Stored data
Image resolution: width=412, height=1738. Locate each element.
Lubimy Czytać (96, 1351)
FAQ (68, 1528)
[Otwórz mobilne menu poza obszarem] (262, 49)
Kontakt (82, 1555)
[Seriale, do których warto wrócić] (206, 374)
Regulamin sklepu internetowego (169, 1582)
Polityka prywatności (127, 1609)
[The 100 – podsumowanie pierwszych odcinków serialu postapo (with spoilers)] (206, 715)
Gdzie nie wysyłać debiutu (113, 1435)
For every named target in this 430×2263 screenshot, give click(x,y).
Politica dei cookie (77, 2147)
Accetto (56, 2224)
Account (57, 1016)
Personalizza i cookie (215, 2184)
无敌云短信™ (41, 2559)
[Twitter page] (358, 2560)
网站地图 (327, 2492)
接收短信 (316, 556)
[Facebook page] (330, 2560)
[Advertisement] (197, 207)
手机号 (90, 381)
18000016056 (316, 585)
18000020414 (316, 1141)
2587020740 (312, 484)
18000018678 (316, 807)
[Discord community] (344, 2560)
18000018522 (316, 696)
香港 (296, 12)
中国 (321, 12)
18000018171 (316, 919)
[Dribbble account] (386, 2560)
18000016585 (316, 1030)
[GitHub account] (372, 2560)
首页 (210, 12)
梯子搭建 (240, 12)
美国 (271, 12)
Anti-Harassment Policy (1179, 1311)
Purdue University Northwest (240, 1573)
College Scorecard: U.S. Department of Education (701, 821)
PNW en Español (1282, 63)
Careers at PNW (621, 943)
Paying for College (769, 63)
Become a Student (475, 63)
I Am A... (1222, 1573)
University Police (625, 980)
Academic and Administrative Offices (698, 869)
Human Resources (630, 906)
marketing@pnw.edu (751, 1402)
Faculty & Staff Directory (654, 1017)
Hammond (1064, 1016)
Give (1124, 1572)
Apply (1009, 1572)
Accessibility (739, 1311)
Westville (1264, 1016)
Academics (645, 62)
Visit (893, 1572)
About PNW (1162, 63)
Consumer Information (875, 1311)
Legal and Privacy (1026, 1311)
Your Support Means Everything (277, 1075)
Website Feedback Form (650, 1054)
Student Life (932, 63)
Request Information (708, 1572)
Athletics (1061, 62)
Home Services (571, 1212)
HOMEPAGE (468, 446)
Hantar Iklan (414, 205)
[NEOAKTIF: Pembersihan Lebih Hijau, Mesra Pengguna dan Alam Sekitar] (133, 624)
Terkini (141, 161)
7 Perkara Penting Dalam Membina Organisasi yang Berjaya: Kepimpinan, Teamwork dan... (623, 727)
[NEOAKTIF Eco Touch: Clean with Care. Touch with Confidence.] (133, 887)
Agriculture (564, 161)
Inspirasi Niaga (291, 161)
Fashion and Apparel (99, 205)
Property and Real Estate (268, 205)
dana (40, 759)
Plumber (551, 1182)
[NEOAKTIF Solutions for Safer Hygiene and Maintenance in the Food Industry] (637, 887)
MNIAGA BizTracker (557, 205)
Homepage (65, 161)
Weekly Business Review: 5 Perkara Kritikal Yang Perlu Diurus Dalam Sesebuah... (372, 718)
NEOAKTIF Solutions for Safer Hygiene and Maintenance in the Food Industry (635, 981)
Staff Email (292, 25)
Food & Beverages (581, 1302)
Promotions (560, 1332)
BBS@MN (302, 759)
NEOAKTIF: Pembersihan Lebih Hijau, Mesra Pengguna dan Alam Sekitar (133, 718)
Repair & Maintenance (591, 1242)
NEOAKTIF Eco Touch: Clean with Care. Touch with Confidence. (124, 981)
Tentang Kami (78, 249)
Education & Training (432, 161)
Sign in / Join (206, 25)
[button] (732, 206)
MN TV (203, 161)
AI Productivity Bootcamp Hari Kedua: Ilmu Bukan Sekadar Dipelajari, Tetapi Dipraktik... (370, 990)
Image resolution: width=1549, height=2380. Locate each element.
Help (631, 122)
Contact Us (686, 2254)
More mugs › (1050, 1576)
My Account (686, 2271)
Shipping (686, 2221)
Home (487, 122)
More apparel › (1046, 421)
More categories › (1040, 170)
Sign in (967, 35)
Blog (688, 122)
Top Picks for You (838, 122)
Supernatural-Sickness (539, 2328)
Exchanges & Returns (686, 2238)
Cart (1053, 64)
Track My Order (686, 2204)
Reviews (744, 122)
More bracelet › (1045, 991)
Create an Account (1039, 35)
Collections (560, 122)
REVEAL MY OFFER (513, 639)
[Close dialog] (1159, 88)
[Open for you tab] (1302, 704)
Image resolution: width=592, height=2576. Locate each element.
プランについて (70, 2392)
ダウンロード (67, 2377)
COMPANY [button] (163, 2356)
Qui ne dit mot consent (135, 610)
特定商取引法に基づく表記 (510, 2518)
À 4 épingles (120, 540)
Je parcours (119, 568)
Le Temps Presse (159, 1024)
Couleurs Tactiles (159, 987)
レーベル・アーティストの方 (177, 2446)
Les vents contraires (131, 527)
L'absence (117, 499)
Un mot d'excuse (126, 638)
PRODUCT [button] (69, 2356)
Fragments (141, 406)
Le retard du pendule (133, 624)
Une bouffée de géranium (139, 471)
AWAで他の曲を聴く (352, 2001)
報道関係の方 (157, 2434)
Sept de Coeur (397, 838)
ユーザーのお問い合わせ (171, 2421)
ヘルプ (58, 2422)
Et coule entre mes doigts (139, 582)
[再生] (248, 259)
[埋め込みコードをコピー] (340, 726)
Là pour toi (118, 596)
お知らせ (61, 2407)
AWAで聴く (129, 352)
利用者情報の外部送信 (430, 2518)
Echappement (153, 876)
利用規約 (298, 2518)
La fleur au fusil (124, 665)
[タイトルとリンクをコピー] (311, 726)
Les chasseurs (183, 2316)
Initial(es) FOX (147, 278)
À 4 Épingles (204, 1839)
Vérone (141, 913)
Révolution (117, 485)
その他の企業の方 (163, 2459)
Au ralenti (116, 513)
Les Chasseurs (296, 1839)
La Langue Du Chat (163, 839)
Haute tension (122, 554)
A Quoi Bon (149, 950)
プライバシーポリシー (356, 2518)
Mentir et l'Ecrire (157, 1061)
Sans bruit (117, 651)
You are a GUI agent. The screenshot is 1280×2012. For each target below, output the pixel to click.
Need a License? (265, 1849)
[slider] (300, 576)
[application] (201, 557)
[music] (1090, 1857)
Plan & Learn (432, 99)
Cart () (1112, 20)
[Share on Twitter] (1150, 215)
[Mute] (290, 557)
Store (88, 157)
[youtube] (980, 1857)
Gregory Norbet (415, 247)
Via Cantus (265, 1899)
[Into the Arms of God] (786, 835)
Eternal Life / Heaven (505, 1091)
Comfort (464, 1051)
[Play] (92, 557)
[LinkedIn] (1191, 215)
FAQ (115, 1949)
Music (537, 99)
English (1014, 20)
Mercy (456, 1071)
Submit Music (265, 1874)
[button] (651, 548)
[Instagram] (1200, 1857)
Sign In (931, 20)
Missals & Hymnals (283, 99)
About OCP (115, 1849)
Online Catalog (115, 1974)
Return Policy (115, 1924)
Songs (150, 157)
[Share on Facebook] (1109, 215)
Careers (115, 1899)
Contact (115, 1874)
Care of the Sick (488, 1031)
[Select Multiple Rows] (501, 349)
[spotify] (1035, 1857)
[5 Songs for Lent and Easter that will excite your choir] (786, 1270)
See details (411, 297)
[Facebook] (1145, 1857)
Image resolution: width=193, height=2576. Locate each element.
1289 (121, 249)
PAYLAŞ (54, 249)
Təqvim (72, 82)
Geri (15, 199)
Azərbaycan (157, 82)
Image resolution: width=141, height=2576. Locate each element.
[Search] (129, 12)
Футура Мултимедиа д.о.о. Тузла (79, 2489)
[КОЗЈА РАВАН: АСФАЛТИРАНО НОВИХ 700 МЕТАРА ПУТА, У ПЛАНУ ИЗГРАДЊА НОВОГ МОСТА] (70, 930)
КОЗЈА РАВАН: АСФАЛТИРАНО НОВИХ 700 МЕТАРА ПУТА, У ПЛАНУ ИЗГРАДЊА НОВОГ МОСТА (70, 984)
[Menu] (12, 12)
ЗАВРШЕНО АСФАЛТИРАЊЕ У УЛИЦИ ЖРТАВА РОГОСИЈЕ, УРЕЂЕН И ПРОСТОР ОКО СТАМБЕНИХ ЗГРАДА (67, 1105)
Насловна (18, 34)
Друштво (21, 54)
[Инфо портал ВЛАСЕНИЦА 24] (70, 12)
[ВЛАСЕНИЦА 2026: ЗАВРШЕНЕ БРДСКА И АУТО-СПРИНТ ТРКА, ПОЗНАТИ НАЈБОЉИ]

▶ _Task statement_:
The lines in the entries above that carry the word "Education" must be copied.

▶ _Exercise answer_:
College Scorecard: U.S. Department of Education (701, 821)
Education & Training (432, 161)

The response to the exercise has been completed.